Diagnostic Test Identified for Pediatric Biliary Atresia

By LabMedica International staff writers
Posted on 05 Dec 2017
Biliary atresia is a rare disease of the liver and bile ducts that occurs in infants. Liver cells produce bile, which helps digest fat and carries waste products from the liver to the intestines. When an infant has biliary atresia, this flow is blocked and bile becomes trapped inside the liver, quickly causing liver damage and eventually liver failure.

Early diagnosis and prompt surgical intervention are the best predictors of treatment success, but current diagnostic methods are time-consuming and imprecise. Part of the challenge is biliary atresia has several potential causes, such as viruses, environmental toxins and a dysregulated immune system.

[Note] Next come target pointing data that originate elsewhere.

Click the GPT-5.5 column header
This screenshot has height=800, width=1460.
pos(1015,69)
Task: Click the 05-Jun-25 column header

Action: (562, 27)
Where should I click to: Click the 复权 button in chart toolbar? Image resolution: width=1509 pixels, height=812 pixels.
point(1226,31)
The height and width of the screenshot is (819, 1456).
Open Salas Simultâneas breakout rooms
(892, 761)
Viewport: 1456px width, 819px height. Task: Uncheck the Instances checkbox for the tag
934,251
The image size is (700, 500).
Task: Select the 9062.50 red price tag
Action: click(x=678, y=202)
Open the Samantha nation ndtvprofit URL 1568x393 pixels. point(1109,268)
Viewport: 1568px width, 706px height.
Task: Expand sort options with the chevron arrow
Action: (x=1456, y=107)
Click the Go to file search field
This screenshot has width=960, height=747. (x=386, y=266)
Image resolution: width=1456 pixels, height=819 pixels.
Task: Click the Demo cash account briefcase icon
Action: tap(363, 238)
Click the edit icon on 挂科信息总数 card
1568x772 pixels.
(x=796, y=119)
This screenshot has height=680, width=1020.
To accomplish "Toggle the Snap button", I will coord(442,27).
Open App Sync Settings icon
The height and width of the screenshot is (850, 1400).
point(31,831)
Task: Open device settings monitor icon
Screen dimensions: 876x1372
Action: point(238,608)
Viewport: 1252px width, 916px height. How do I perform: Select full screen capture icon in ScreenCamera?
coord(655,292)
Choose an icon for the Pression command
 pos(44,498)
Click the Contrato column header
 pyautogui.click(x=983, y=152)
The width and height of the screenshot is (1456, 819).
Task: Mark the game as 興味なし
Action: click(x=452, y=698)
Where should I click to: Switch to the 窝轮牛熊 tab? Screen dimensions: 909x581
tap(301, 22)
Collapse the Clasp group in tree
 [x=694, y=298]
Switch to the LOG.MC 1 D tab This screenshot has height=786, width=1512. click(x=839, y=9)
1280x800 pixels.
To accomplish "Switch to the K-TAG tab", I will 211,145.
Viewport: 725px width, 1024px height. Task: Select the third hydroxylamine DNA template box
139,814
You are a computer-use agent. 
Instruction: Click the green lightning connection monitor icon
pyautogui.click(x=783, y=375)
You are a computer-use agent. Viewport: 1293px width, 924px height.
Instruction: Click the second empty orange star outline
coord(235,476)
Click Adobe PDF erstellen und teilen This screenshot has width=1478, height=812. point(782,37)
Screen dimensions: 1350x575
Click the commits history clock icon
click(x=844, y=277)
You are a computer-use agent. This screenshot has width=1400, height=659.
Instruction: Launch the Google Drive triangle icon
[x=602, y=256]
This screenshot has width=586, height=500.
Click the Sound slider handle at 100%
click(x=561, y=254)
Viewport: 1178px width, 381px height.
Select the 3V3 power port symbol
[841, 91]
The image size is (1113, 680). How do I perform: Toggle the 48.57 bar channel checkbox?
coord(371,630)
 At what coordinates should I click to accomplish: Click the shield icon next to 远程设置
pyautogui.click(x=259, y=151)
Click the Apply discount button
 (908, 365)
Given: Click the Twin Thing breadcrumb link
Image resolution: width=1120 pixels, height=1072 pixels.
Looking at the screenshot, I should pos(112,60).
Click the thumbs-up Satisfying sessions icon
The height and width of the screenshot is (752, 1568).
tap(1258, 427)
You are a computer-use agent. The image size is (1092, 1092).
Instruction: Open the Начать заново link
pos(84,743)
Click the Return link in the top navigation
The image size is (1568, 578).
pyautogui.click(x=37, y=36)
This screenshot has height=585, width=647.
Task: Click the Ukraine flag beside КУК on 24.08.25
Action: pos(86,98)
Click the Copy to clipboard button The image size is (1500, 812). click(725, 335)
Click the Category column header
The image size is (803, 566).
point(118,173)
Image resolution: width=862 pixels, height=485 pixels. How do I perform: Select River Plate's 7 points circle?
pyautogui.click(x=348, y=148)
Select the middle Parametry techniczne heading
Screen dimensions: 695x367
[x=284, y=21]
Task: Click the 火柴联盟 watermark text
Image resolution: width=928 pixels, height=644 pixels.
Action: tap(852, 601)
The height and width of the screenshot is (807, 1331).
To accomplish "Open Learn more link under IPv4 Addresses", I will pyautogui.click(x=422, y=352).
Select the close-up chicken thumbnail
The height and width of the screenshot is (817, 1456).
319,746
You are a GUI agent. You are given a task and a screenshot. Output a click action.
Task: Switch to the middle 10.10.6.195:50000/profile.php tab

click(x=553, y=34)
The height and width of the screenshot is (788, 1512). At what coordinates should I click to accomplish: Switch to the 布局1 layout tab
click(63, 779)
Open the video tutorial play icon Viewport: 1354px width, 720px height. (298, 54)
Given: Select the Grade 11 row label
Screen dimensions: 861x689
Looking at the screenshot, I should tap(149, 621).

Image: A histological section showing a obstructed extrahepatic bile duct. It exhibits residual expression of the enzyme called MMP-7 (shown in brown) (Photo courtesy of Cincinnati Children\'s Hospital Medical Center).

An international team of scientists led by those at Cincinnati Children's Hospital Medical Center (Cincinnati, OH, USA) analyzed the blood of 70 biliary atresia patients to identify proteins that are significantly elevated when the disease is progressing. To do this, they performed a large-scale proteomics analysis-essentially a search among over 1,000 proteins and their levels found in patients' blood. The lead biomarker they identified is matrix metalloproteinase-7 (MMP-7), an enzyme that breaks down tissues and is implicated in several disease processes.

When the team tested the diagnostic effectiveness of MMP-7 on its own, it had 97% sensitivity and 91% specificity for biliary atresia. Combining the use of MMP-7 with another blood test that is currently available, γ-glutamil transpeptidase (GGT) further increased the diagnostic accuracy and decreased the risk of misdiagnose prior to the surgical intervention. The scientists used human tissue and an experimental model of biliary atresia, and they found that MMP-7 is primarily expressed by cholangiocytes, released upon epithelial injury, and promotes the experimental disease phenotype.

Jorge Bezerra, MD, the lead investigator and director of Gastroenterology, Hepatology and Nutrition, said, “From a broad screen of over 1,000 proteins, we found a unique protein associated with biliary atresia. Testing this protein as a diagnostic biomarker in two additional groups of babies to validate accuracy, it passed with flying colors. These findings have real implications for the diagnosis and care of these babies.”

The authors of the study propose that serum MMP-7, alone or in combination with GGT, is a diagnostic biomarker for biliary atresia and may serve as a therapeutic target. The study was published on November 22, 2017, in the journal Science Translational Medicine.